** Task goal **
Across the entries below, how many lines include the word "screenshot"? Reply with only the number.

** Given records **
──────

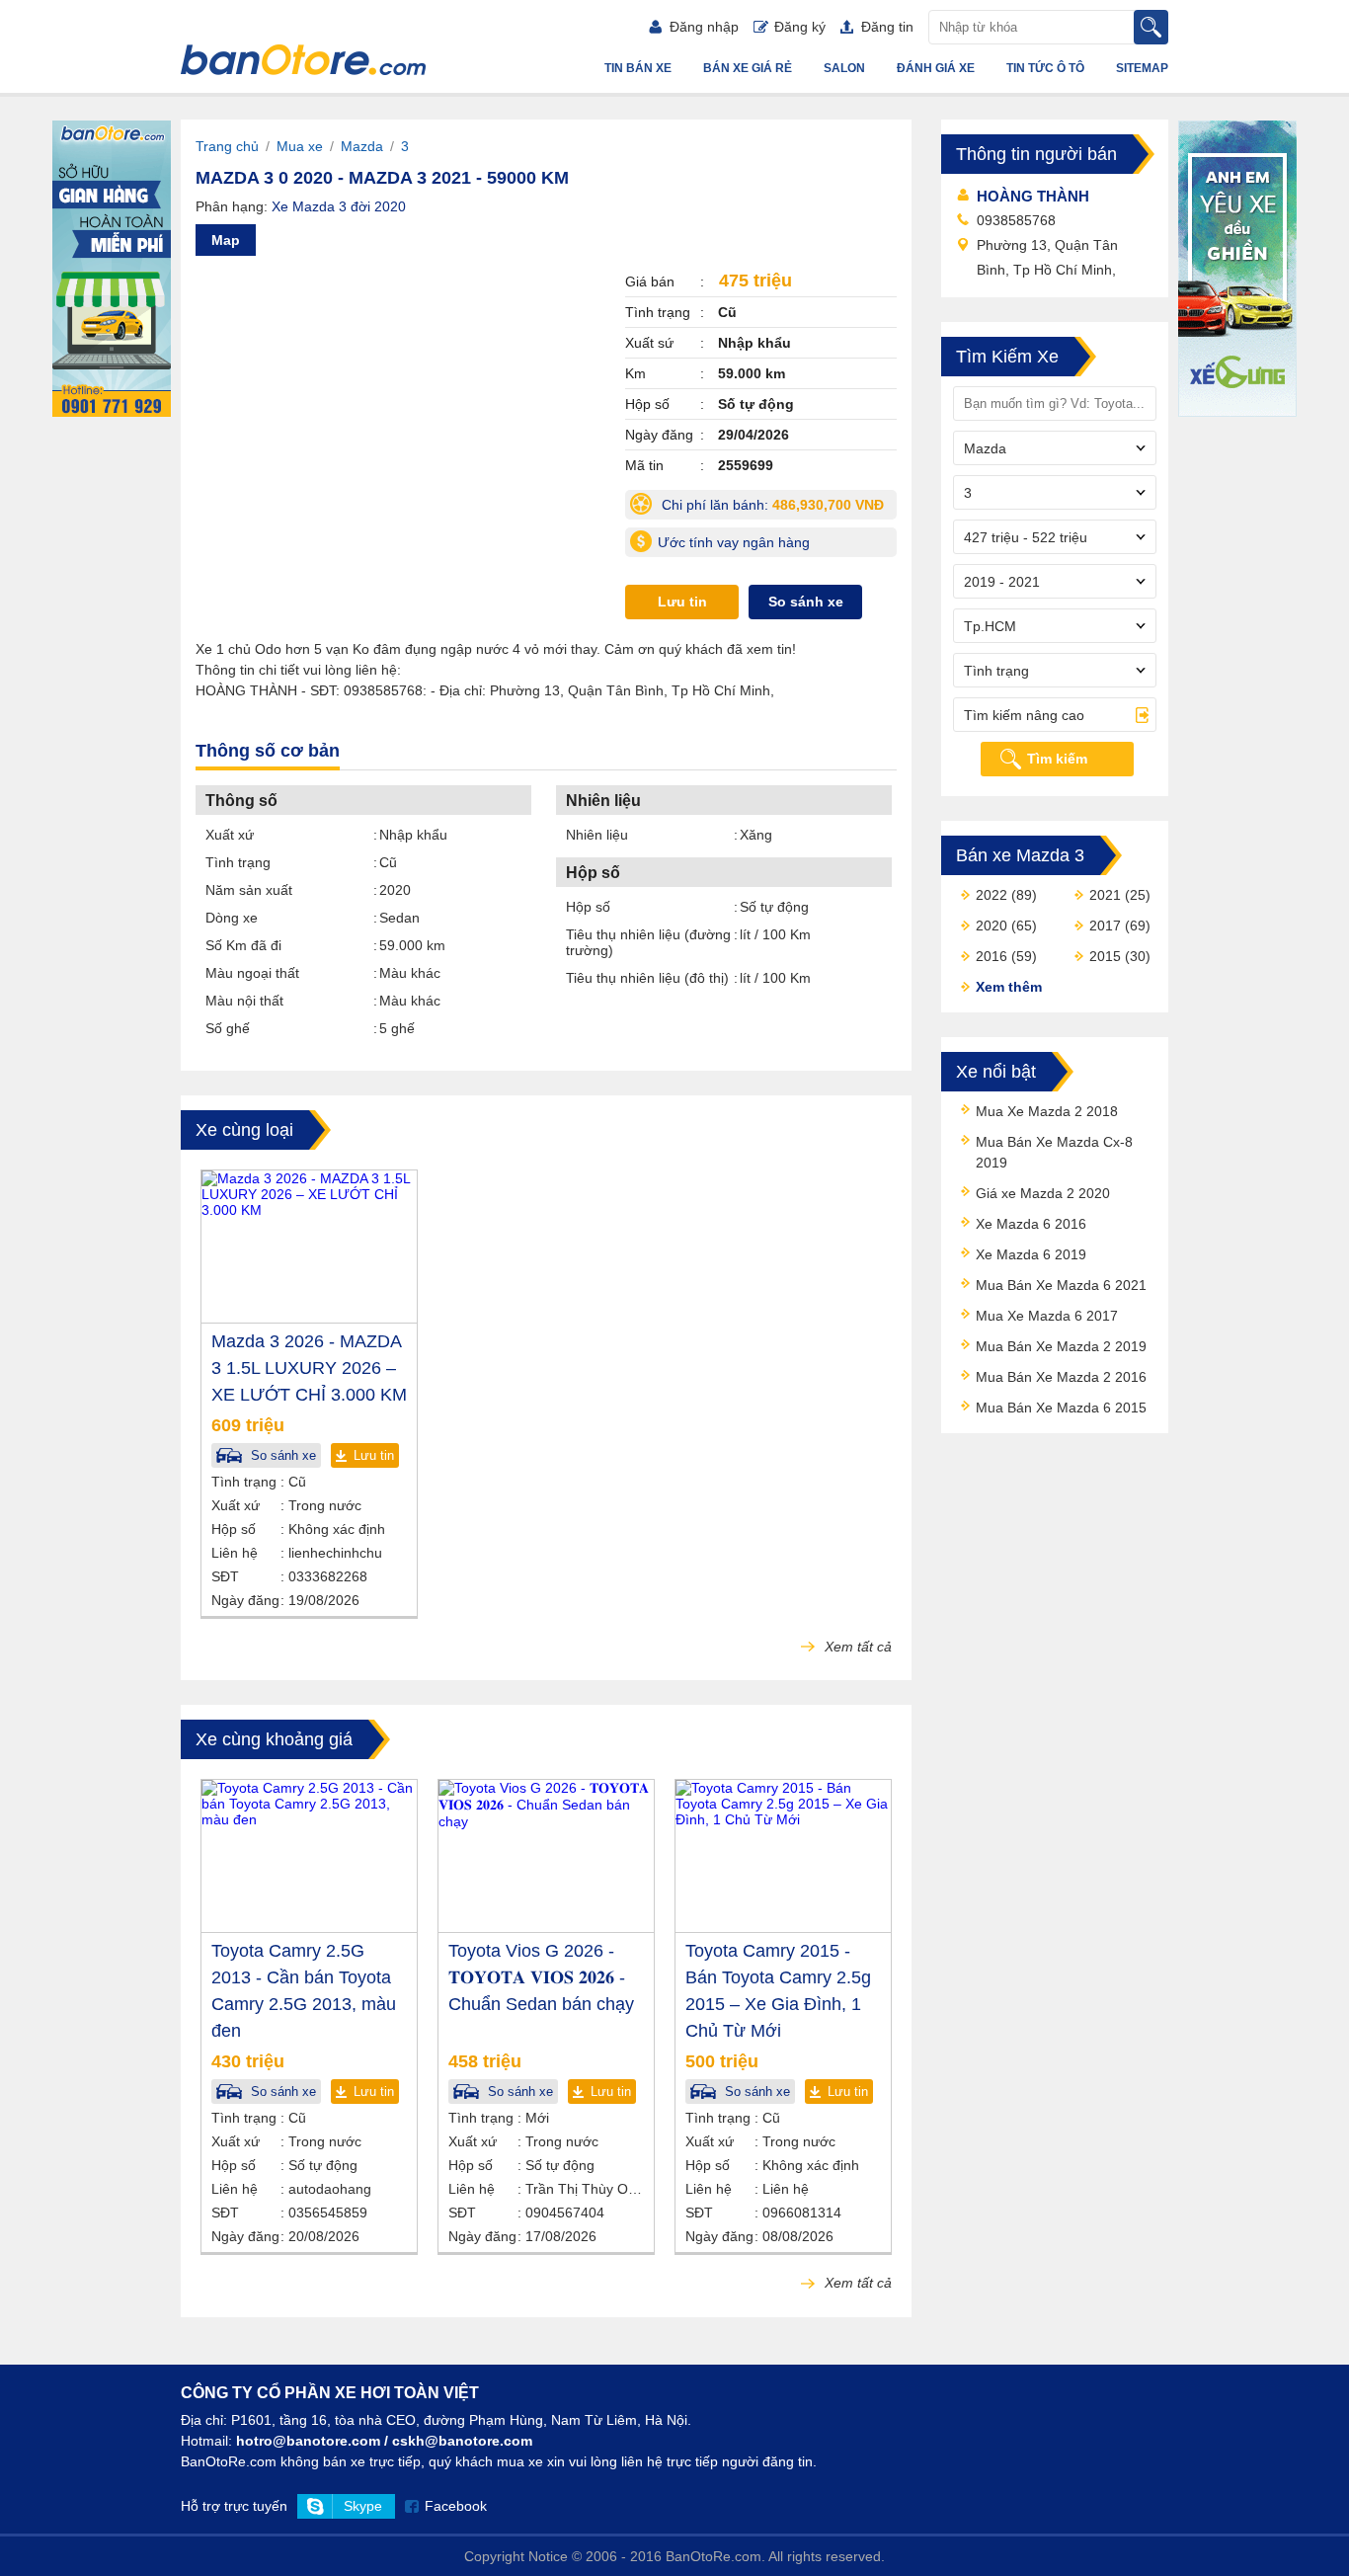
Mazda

──────

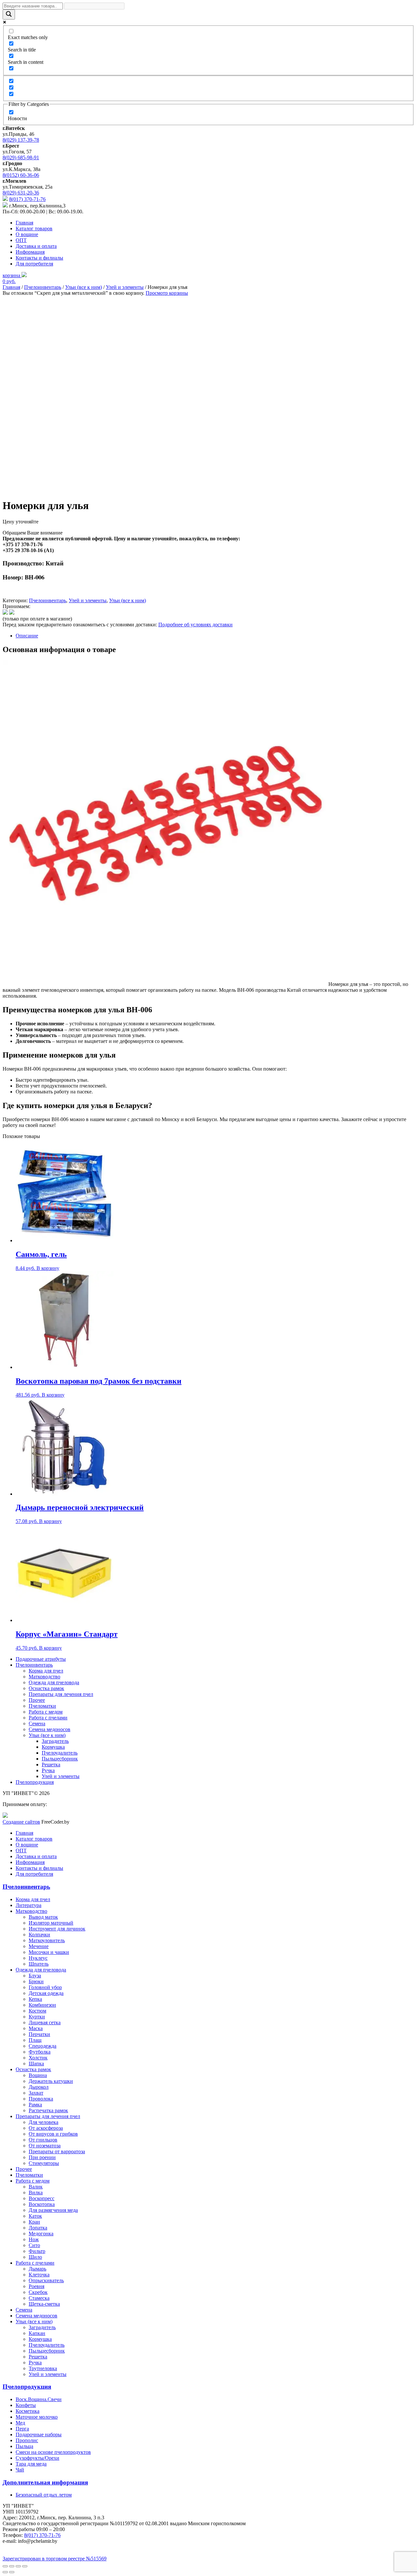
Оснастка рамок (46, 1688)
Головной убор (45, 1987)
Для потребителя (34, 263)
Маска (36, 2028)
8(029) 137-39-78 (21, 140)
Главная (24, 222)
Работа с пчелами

──────

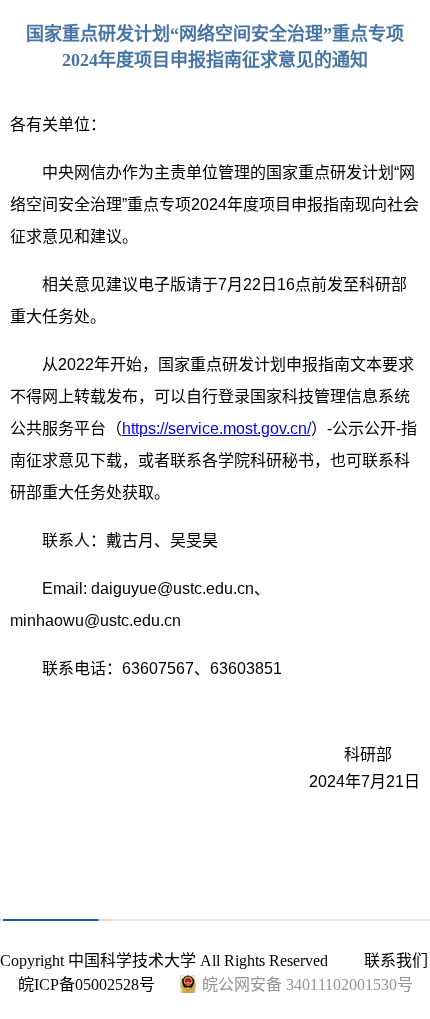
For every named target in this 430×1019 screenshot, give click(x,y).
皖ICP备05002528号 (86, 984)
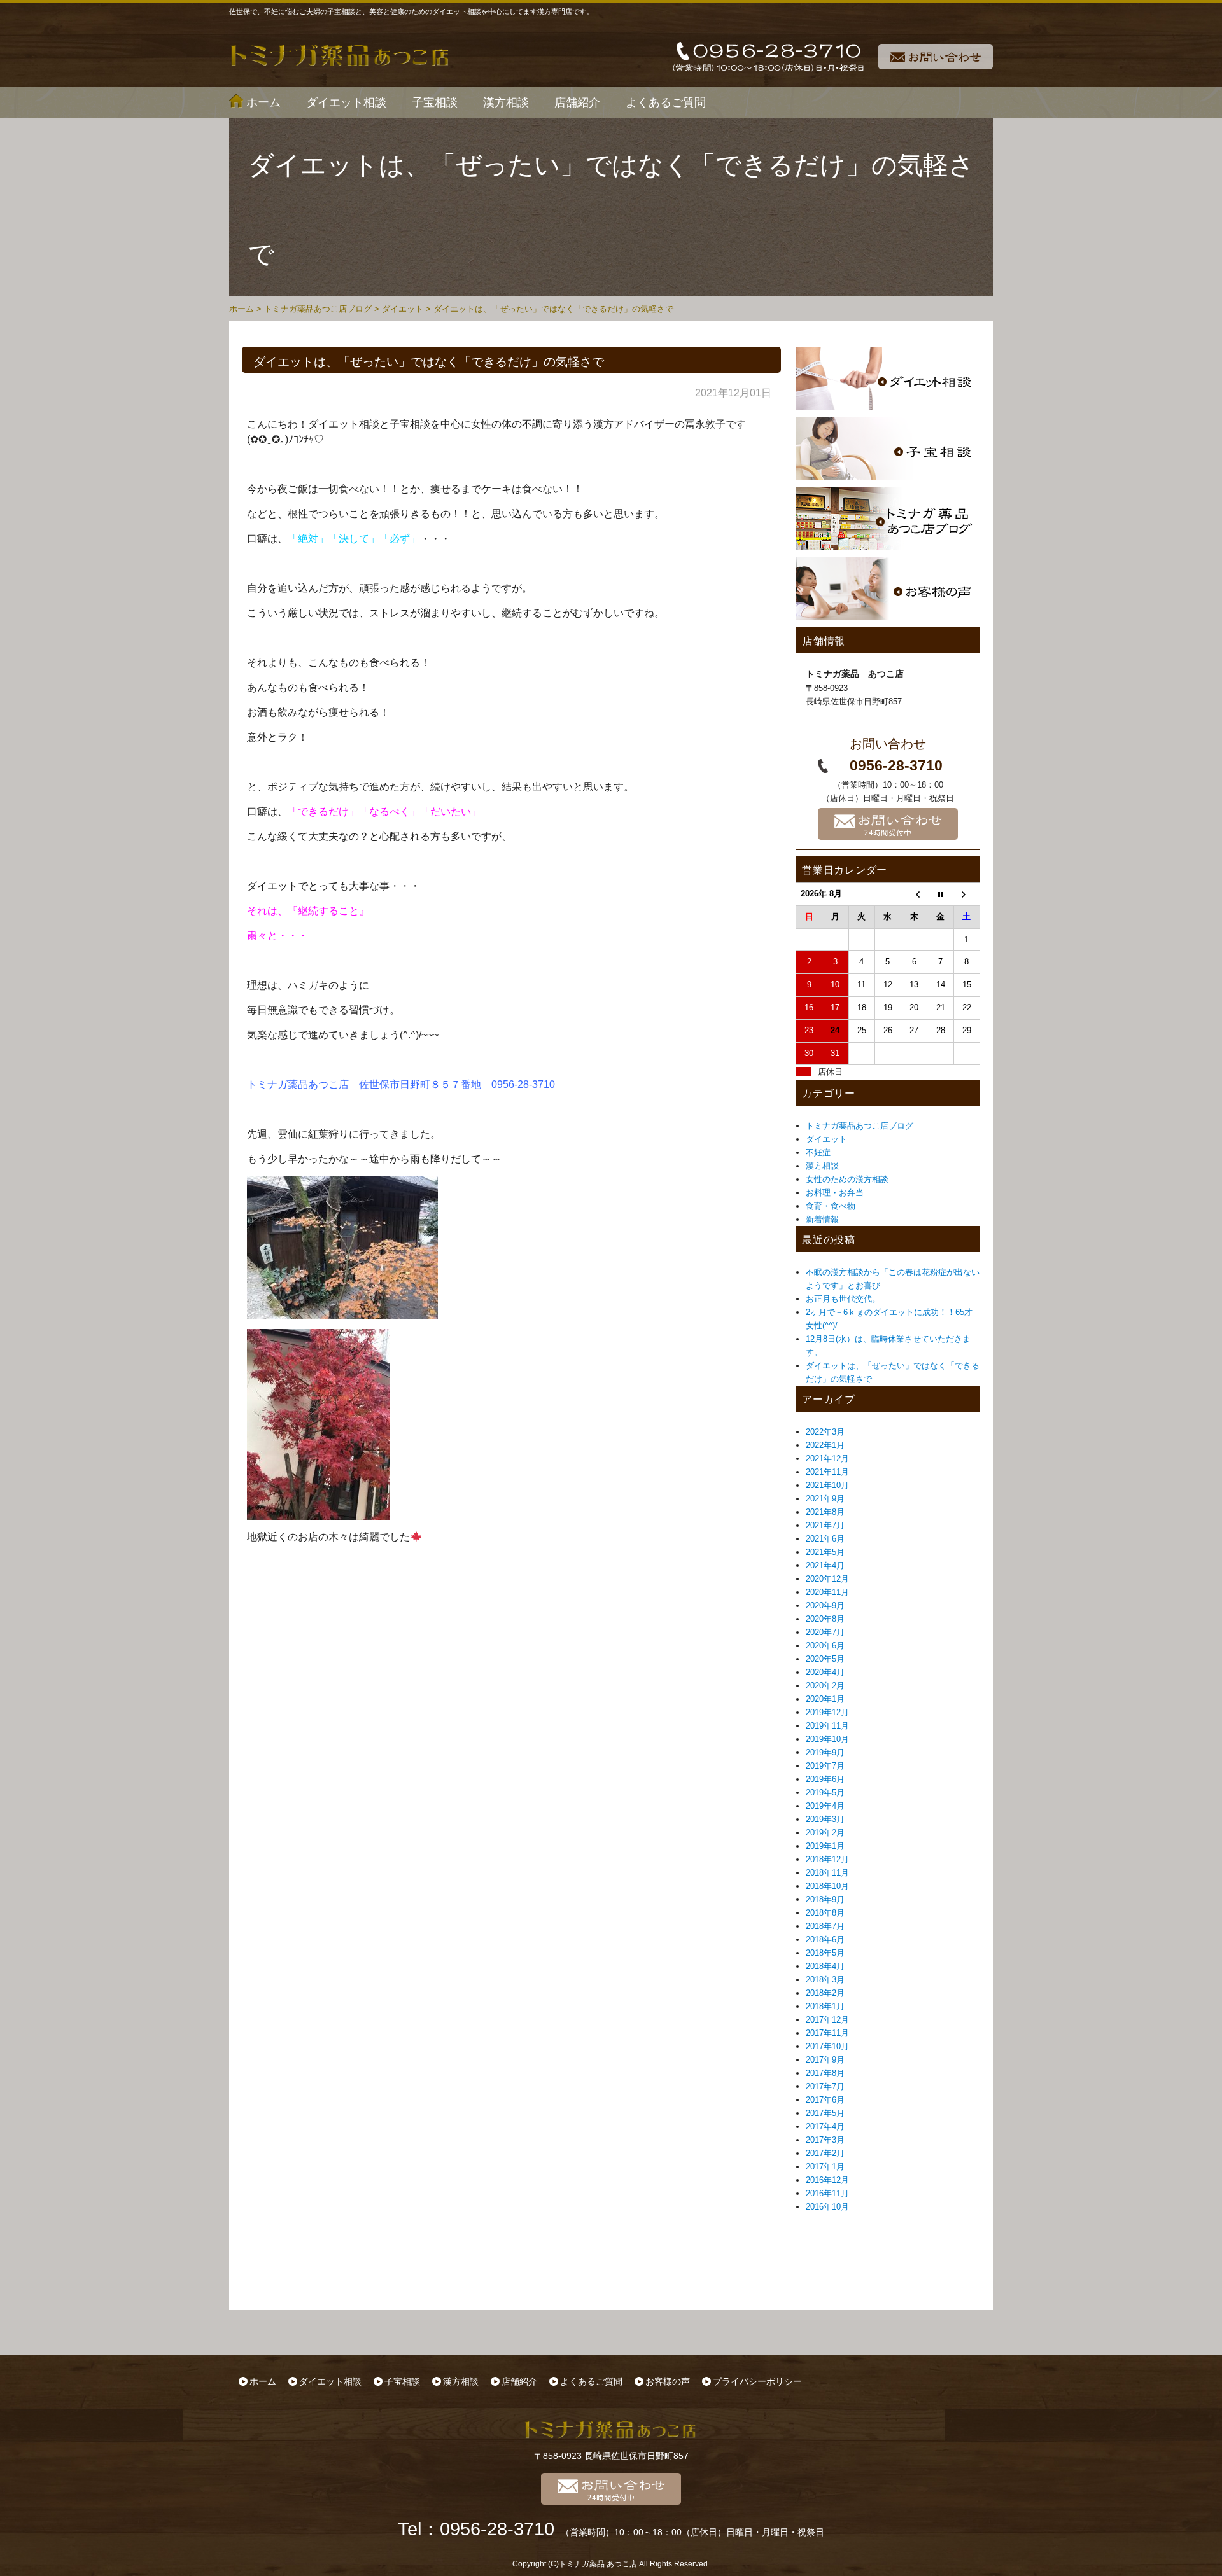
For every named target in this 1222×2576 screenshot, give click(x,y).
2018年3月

──────

** Output for this task **
2